La Chine a défendu ce mercredi un exercice aérien conjoint avec la Russie, au lendemain de tirs de semonce par la Corée du Sud contre un avion russe prétendument entré dans une zone revendiquée à la fois par Séoul et Tokyo.

Mardi, des chasseurs sud-coréens ont tiré près de 400 coups de semonce après la violation supposée par un appareil militaire russe d’un morceau d’espace aérien près des îles de Dokdo — contrôlées par la Corée du Sud mais revendiquées par le Japon sous le nom de Takeshima. Tokyo s’est plaint à Moscou après cette intrusion. La Russie a nié toute violation d’espace aérien et indiqué que des avions à long rayon d’action chinois et russes avaient organisé leur première mission de patrouille conjointe dans la région Asie-Pacifique.

Interrogé à ce sujet mercredi, un porte-parole du ministère chinois de la Défense a précisé que des bombardiers de son pays avaient réalisé avec des appareils russes une patrouille «dans des espaces aériens de la mer du Japon et de la mer de Chine orientale». «Les avions des forces aériennes des deux pays ont scrupuleusement respecté le droit international et ne sont pas entrés dans l’espace aérien d’autres pays», a insisté Wu Qian lors d’une conférence de presse.

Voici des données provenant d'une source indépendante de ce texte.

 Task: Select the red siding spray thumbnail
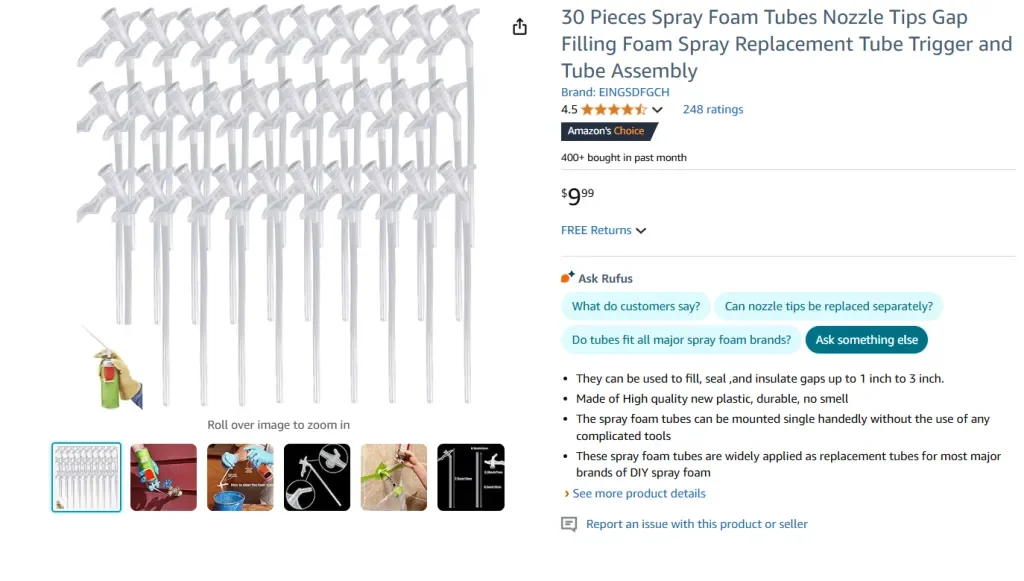pyautogui.click(x=163, y=477)
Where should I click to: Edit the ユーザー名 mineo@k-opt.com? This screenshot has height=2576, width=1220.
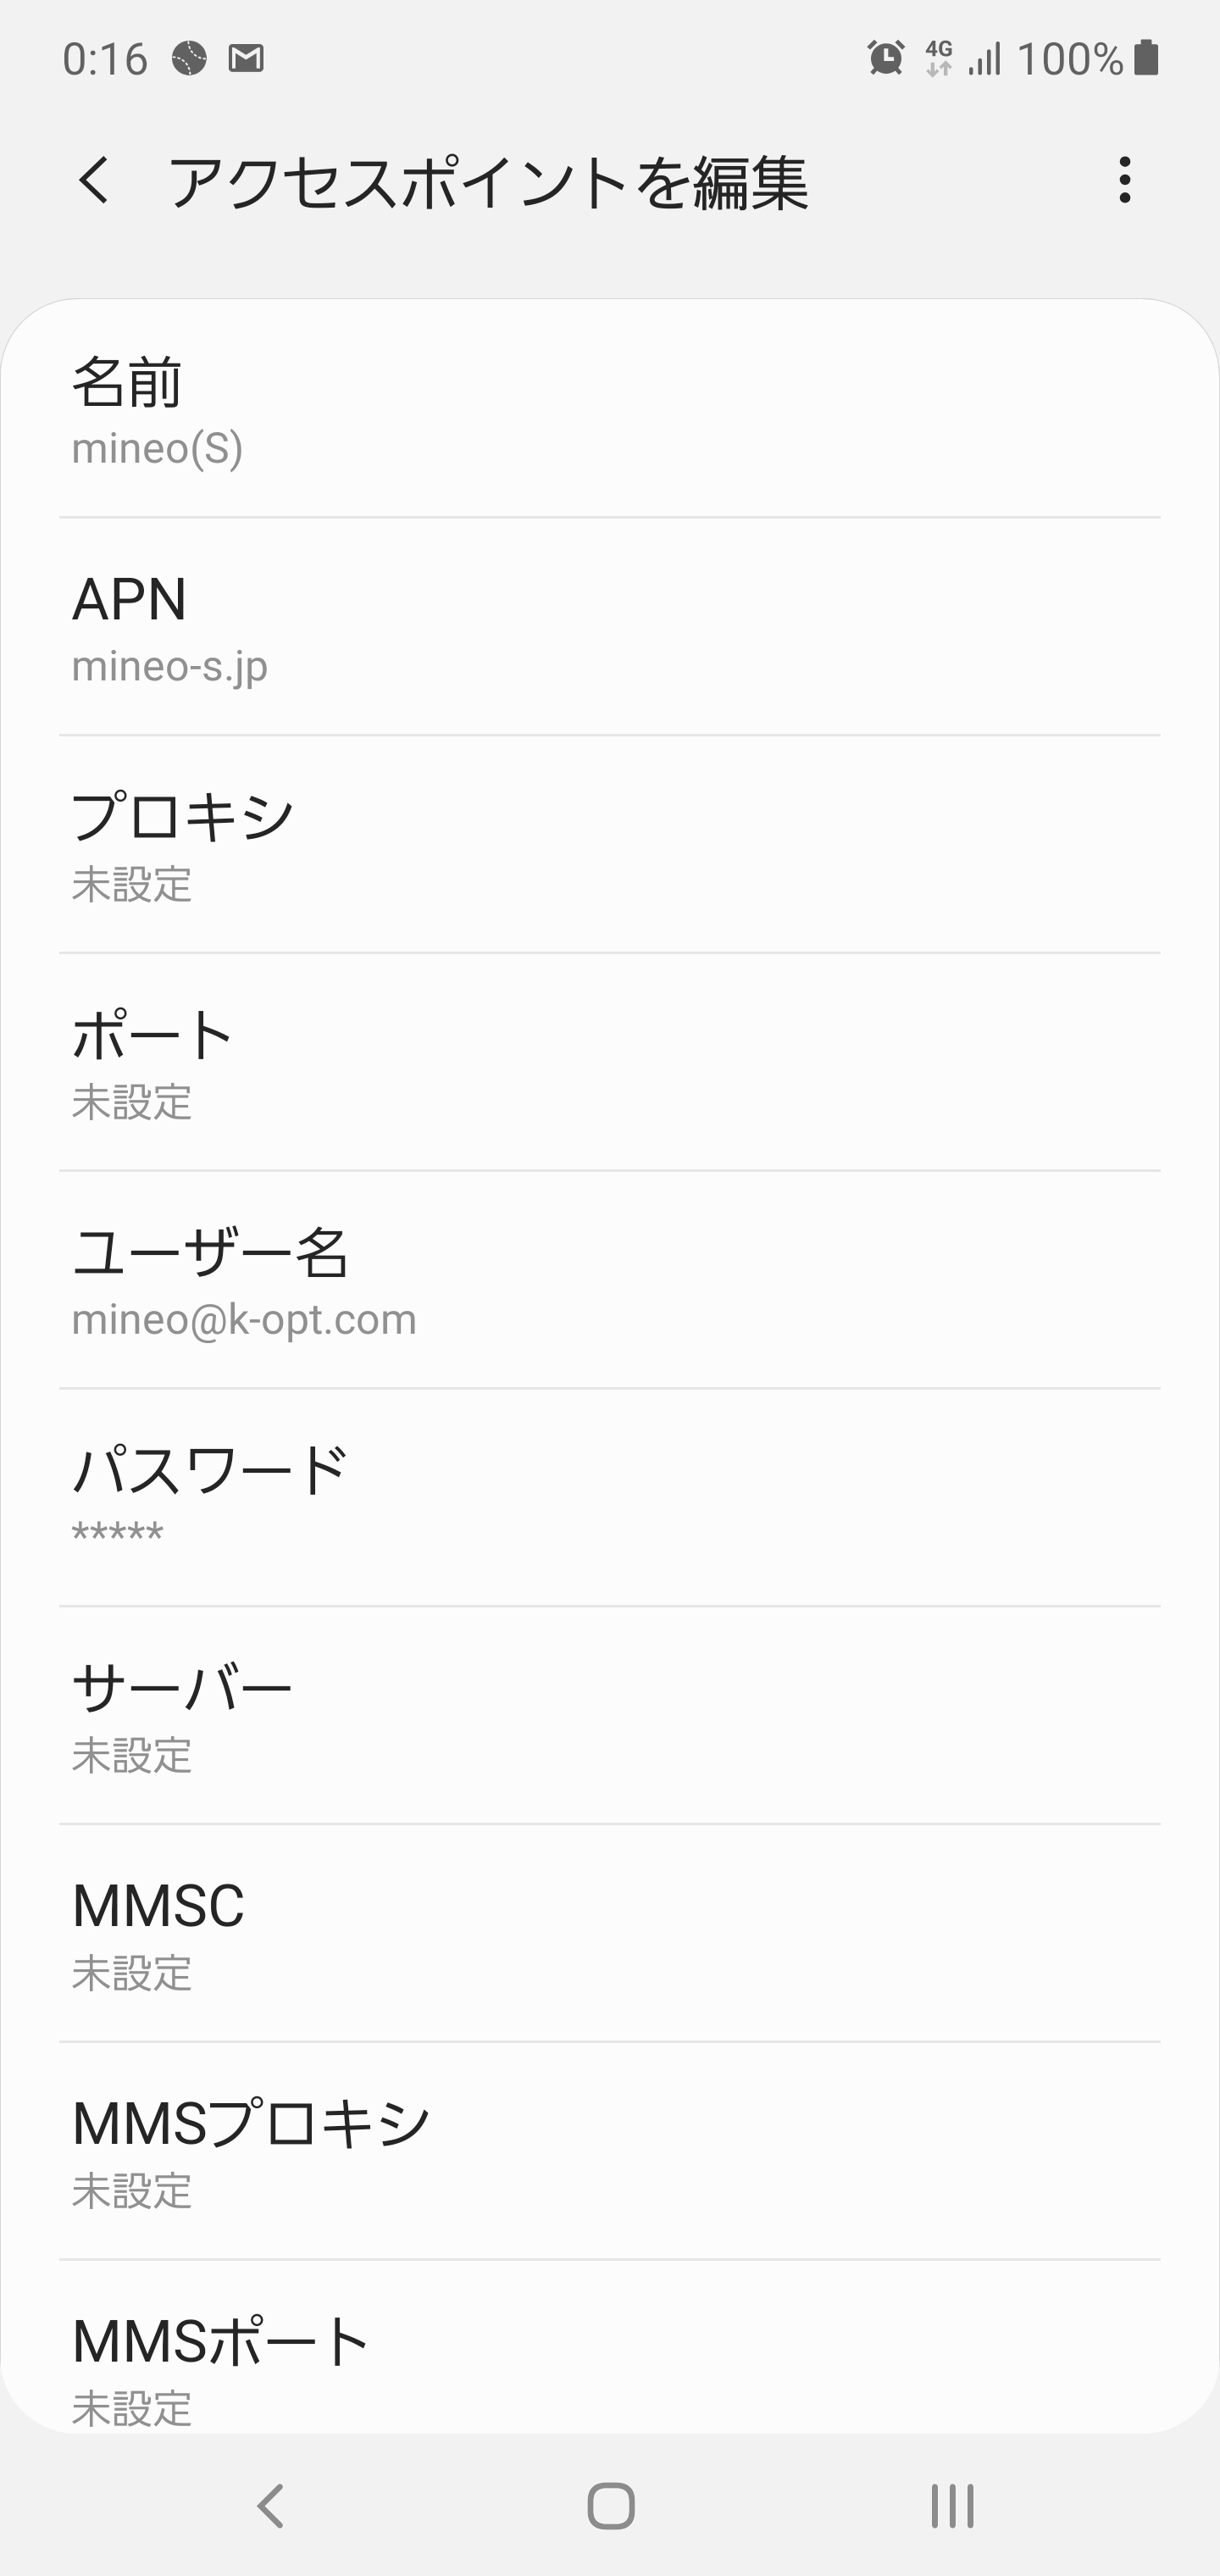pos(610,1281)
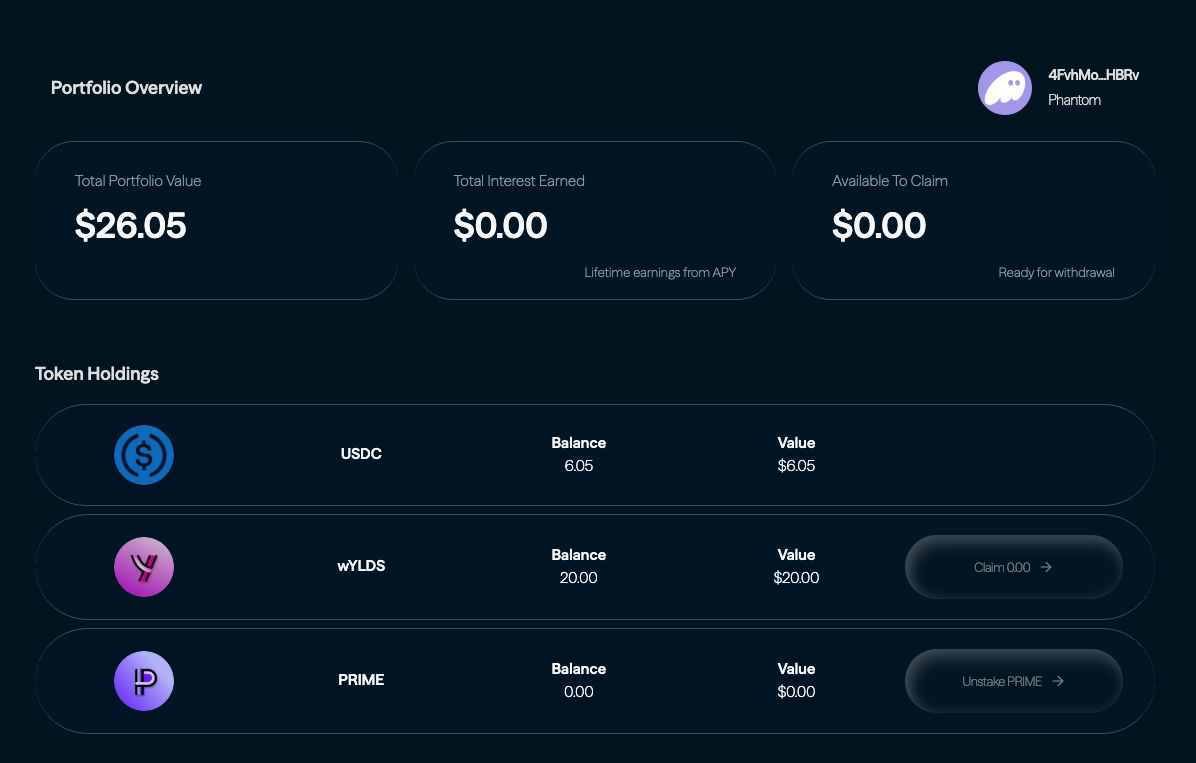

Selon lui, cette patrouille visait à approfondir le partenariat de coopération stratégique global entre la Chine et la Russie, à renforcer les capacités d’opérations conjointes de leurs forces armées et à «sauvegarder la stabilité stratégique mondiale». «Cette opération s’inscrit dans le cadre du programme annuel de coopération entre les forces armées chinoises et russes, et ne vise pas de tierces parties.»

Wu Qian n’a pas exclu l’organisation d’autres patrouilles conjointes sino-russes à l’avenir, et souligné que les deux armées comptaient développer leurs relations à «de nouvelles hauteurs historiques».